Lütfen taklit ve taassup üzerine olan metne bakarak şu soruları cevaplayın:
(a) En üstteki sözün kaynağı olarak hangi numara verilmiştir?
(b) Yazı hangi tarihte yayımlanmıştır?
(c) Metne göre doğru olan yol nedir?

● **Kaynak**:
########################################
Sözlerin en doğrusu Allah'ın kelamı, yolların en hayırlısı Muhammed Aleyhisselam'ın yoludur. Dinde her sonradan çıkarılan şey bidattir.Her bidat sapıklıktır ve her sapıklık da cehennemdedir (Muslim no: 867)

Duâ

Duâ

2 Ocak 2025 Perşembe

Taklid, Taassup ve Nasların Tahrifi

 Herhangi bir mezhebe taassup eden kimselerden bazıları bu taassup işini ayet ve hadisleri takip ettikleri mezhebe uydurmak için Allah Teâlâ’nın ve rasulü sallallahu aleyhi ve sellem’in kastettikleri anlamların dışına çıkaracak şekilde tahrif etmeye kadar götürmüşlerdir. Bu, taklitçilerin kitap ve sünnete karşı işledikleri suçlardan biridir. Çünkü onlar önce bir görüş veya hükmü benimserler, sonra buna delil ararlar. Hâlbuki doğru olanı, delili önceleyip bu delilin gereğine göre hükmetmektir.
########################################
● **Çıkarılan kayıtlar**:

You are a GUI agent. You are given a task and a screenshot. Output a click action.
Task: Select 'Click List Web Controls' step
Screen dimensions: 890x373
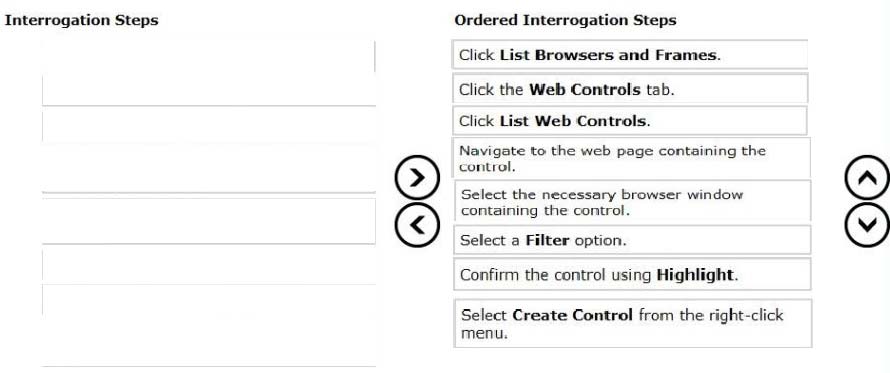point(630,121)
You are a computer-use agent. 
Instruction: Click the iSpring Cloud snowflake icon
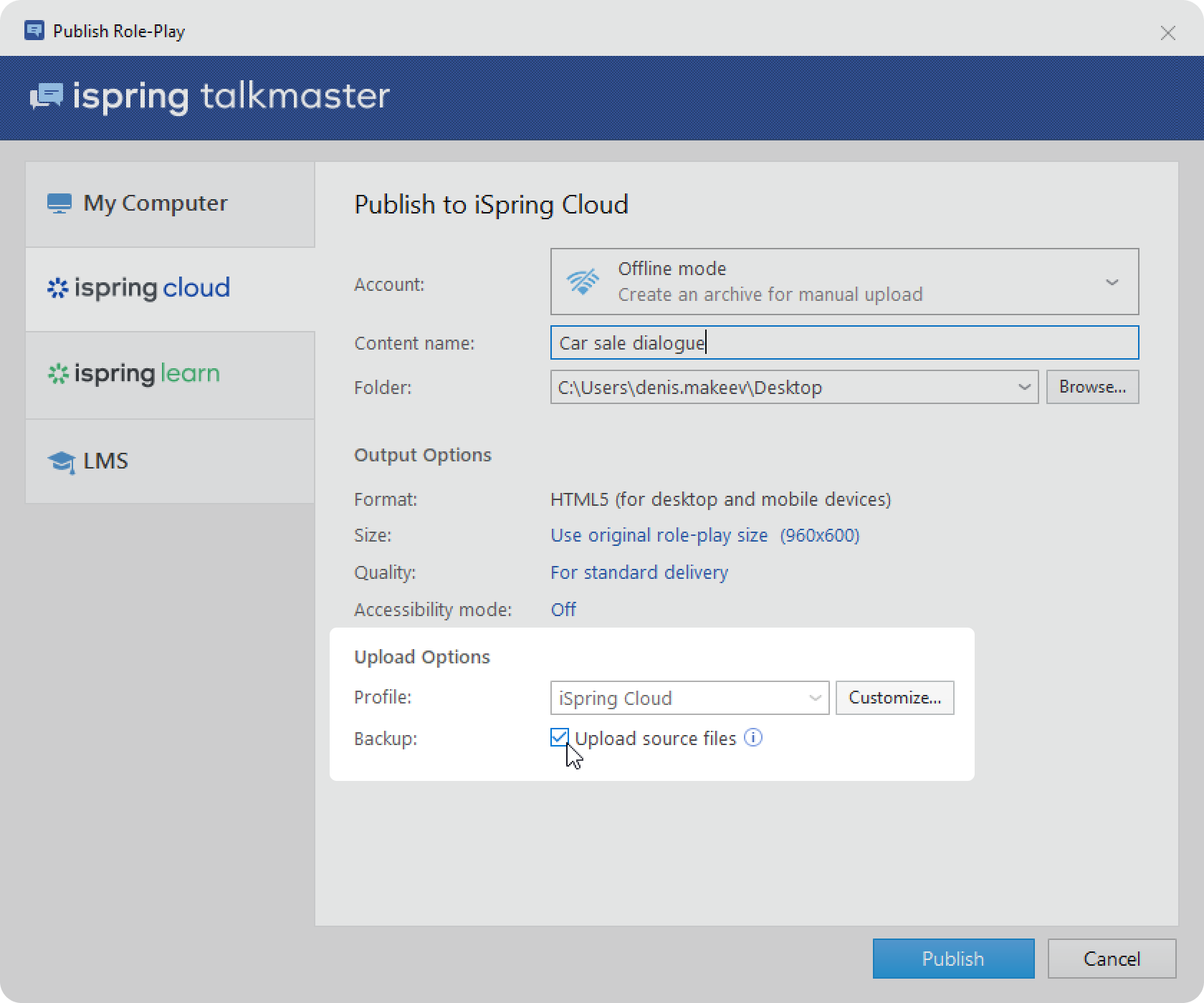pos(57,288)
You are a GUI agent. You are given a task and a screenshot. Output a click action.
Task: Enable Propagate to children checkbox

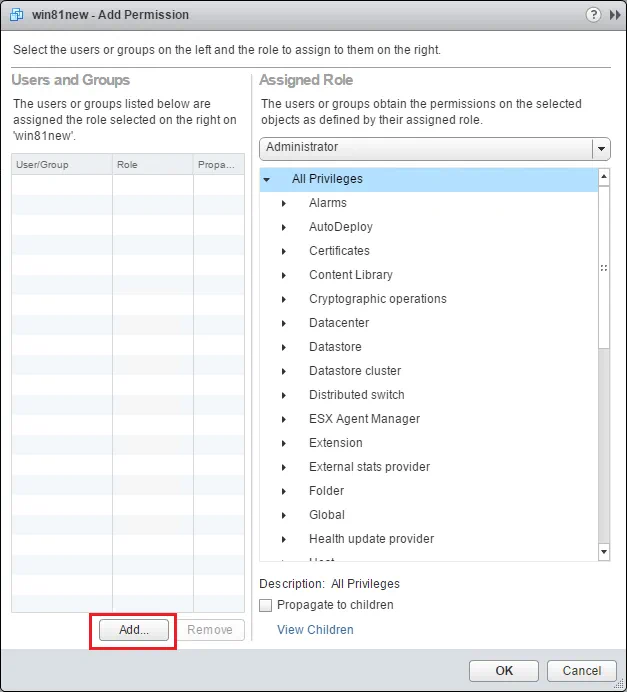[x=265, y=605]
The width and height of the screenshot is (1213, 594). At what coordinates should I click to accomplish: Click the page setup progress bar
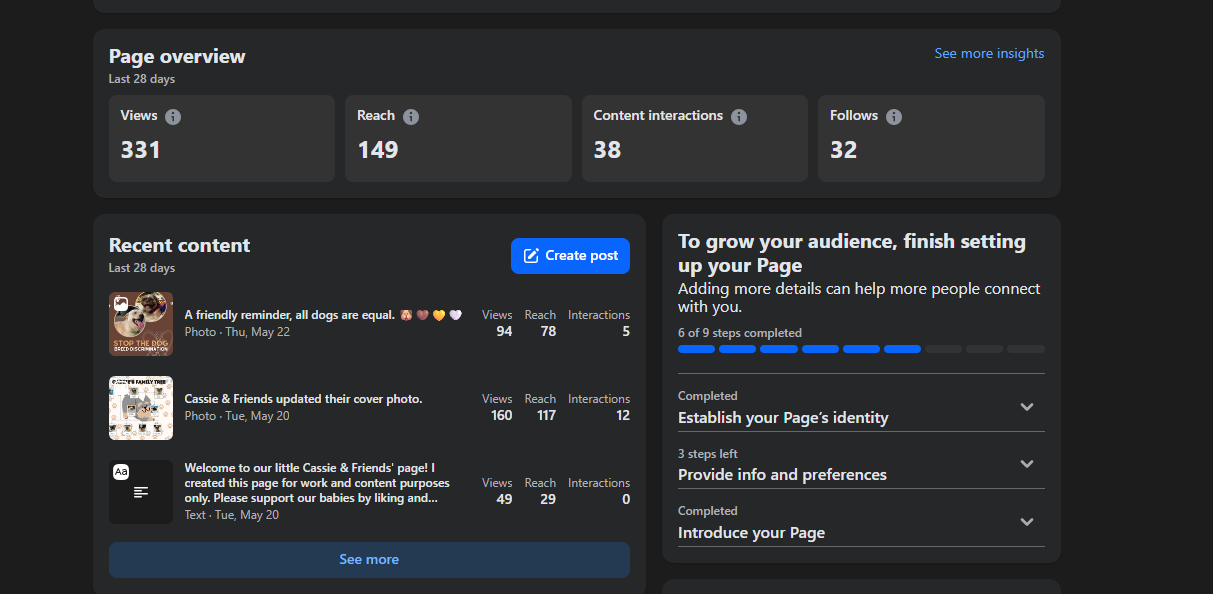[x=861, y=349]
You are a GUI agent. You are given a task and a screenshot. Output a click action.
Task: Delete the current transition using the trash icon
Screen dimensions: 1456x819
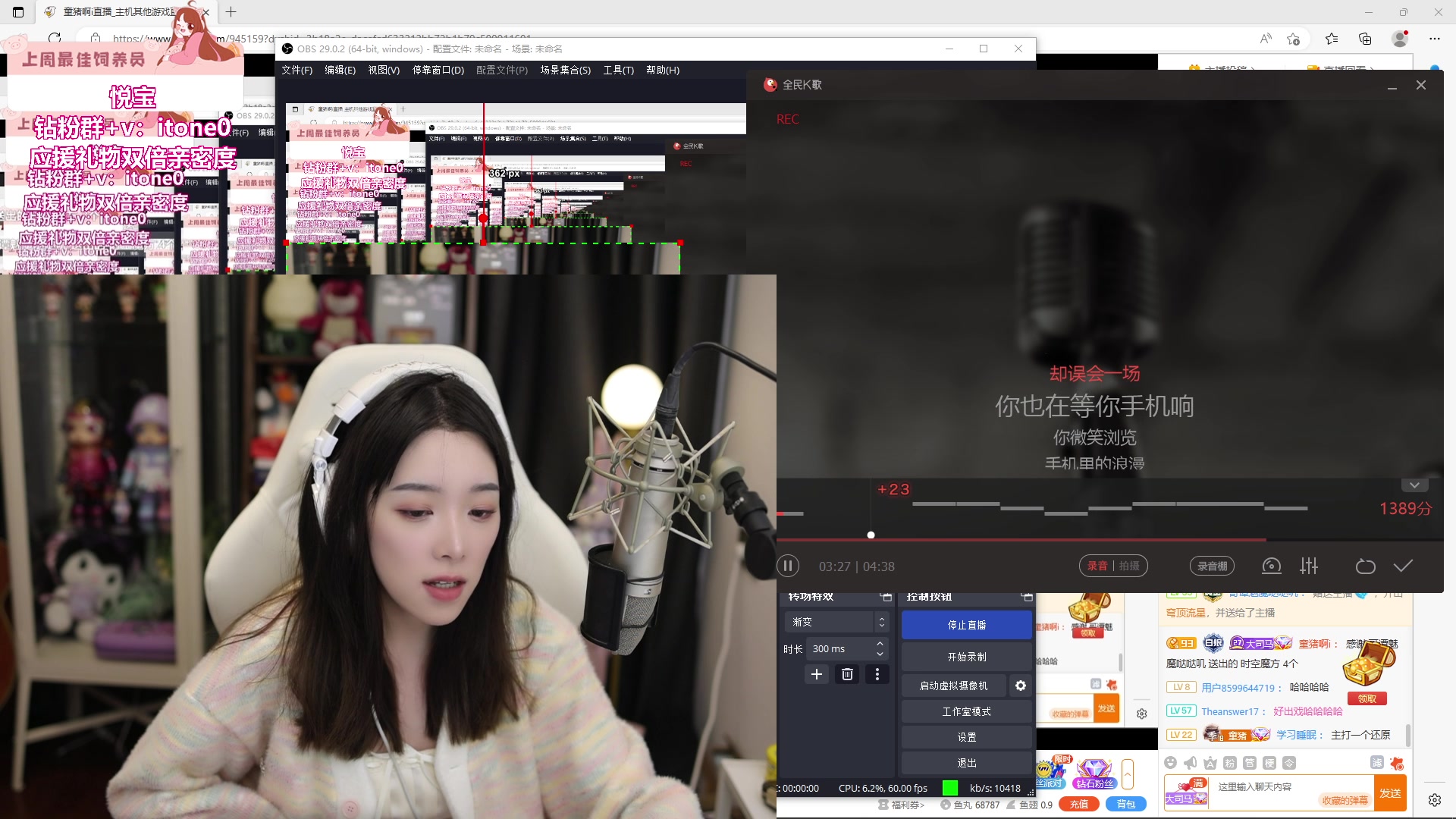coord(847,674)
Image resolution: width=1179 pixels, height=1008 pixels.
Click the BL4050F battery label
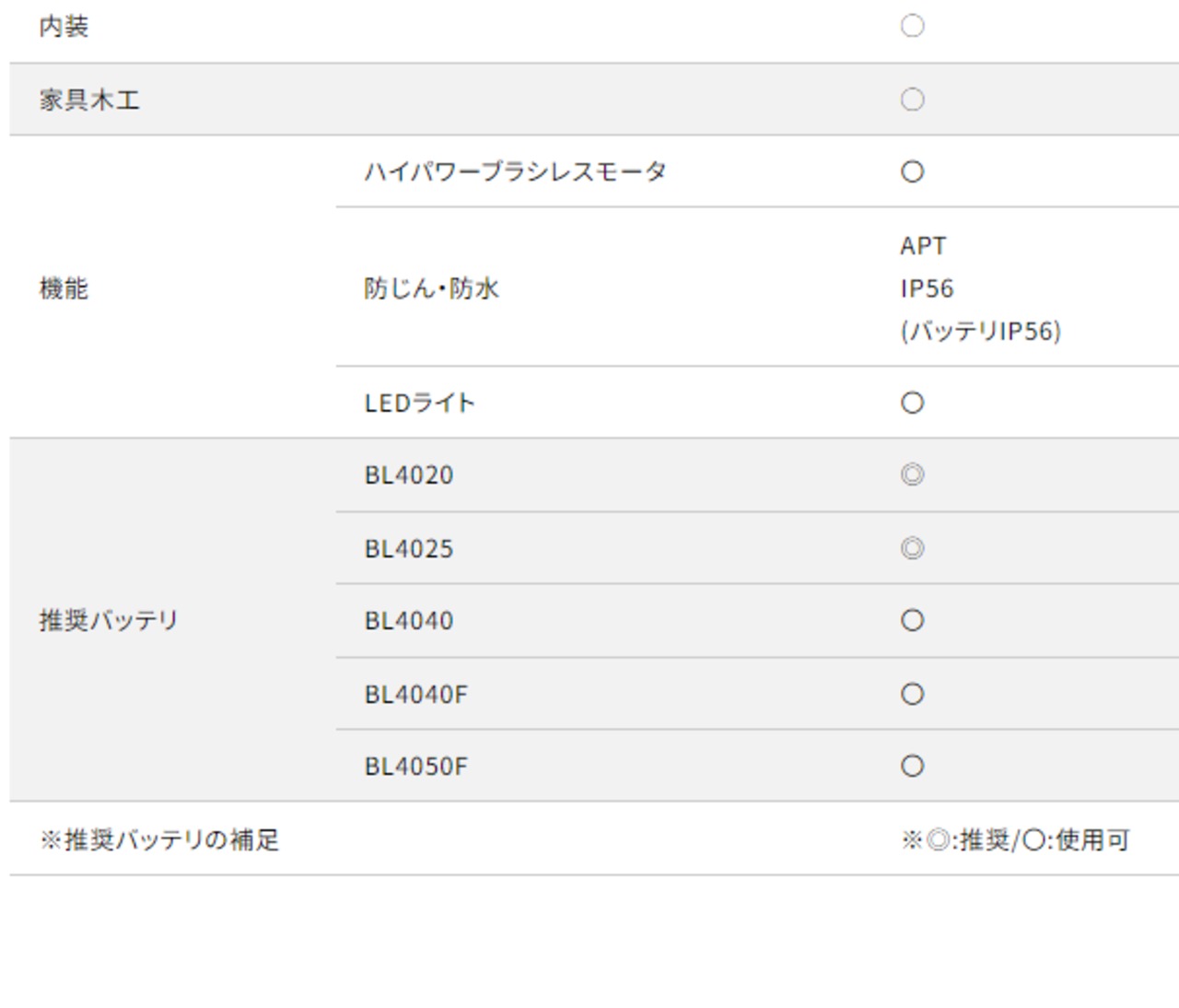click(416, 767)
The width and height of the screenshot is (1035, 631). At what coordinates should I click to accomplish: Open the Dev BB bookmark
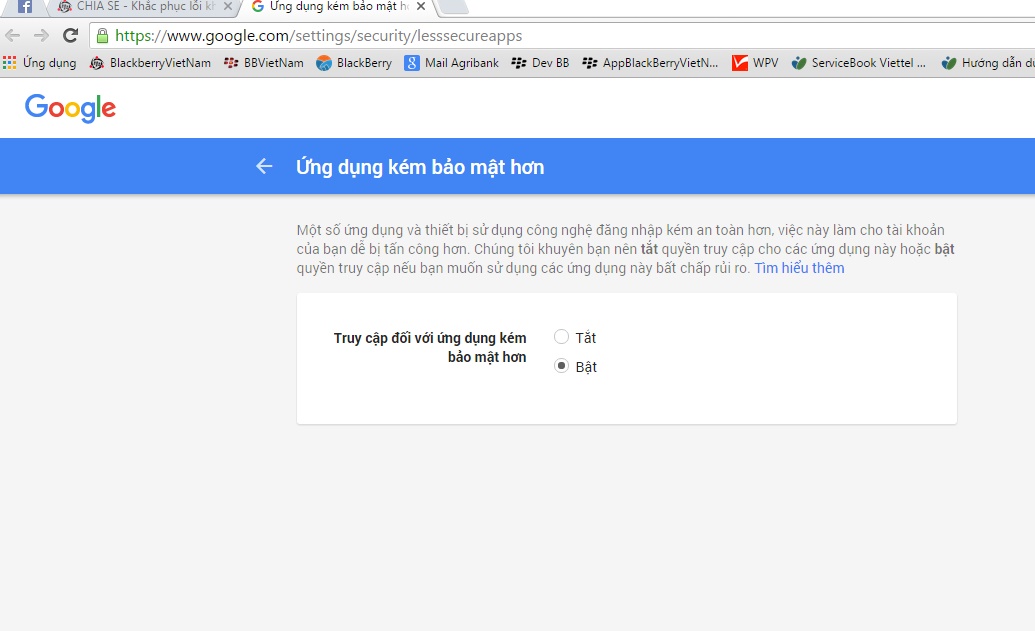(540, 63)
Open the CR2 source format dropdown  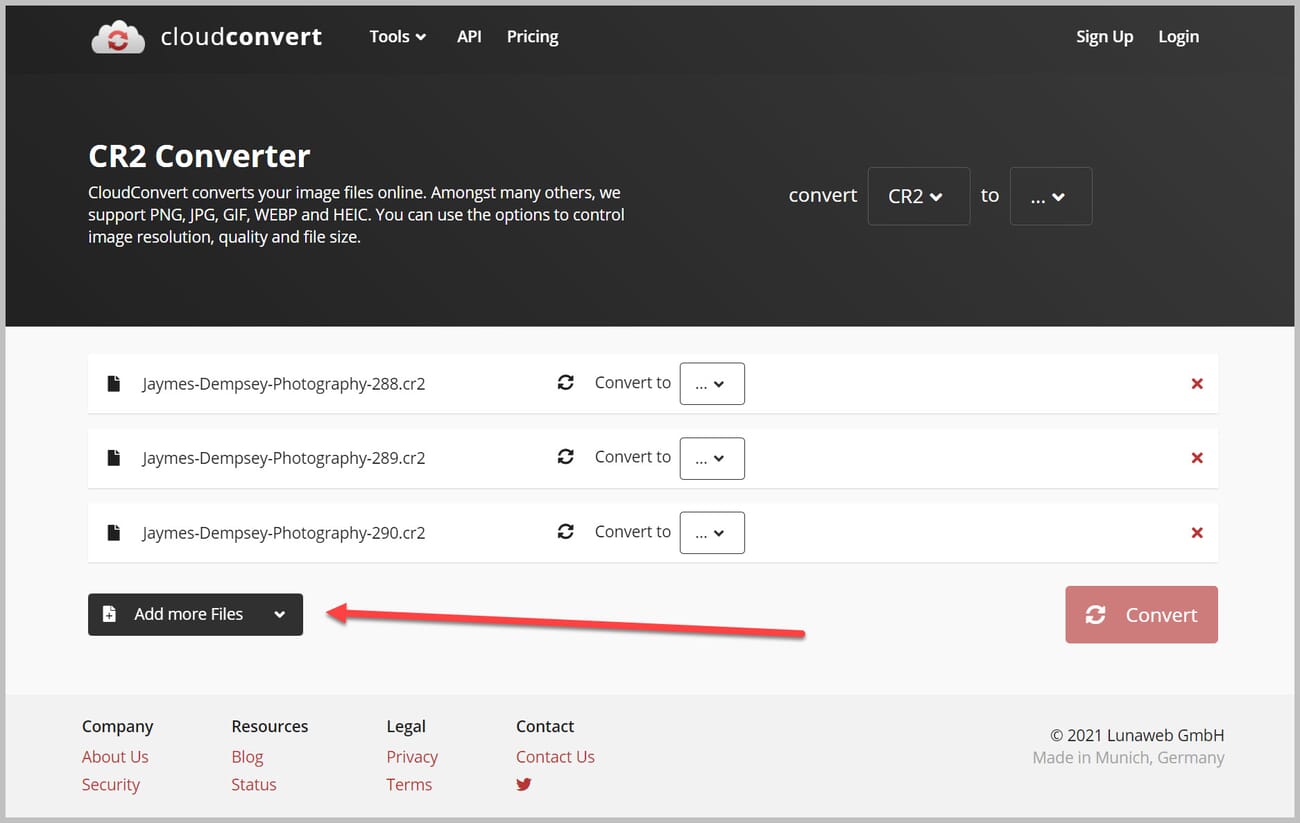(918, 196)
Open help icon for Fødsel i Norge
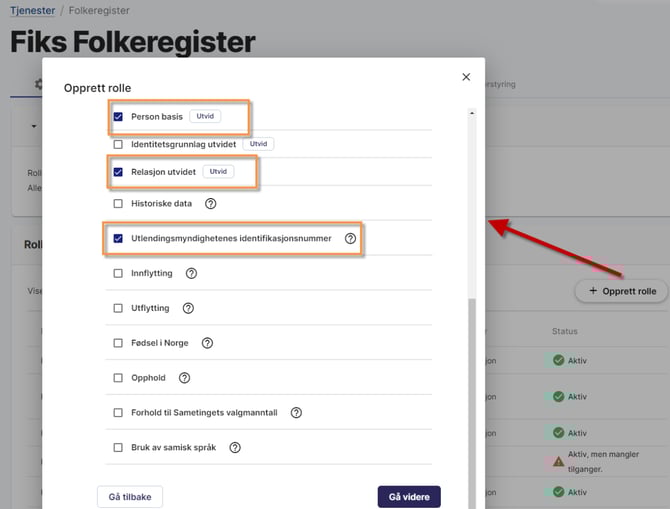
########################################
● **Beklenen cevap**:
(a) Muslim no: 867
(b) 2 Ocak 2025 Perşembe
(c) Delili önceleyip bu delilin gereğine göre hükmetmek.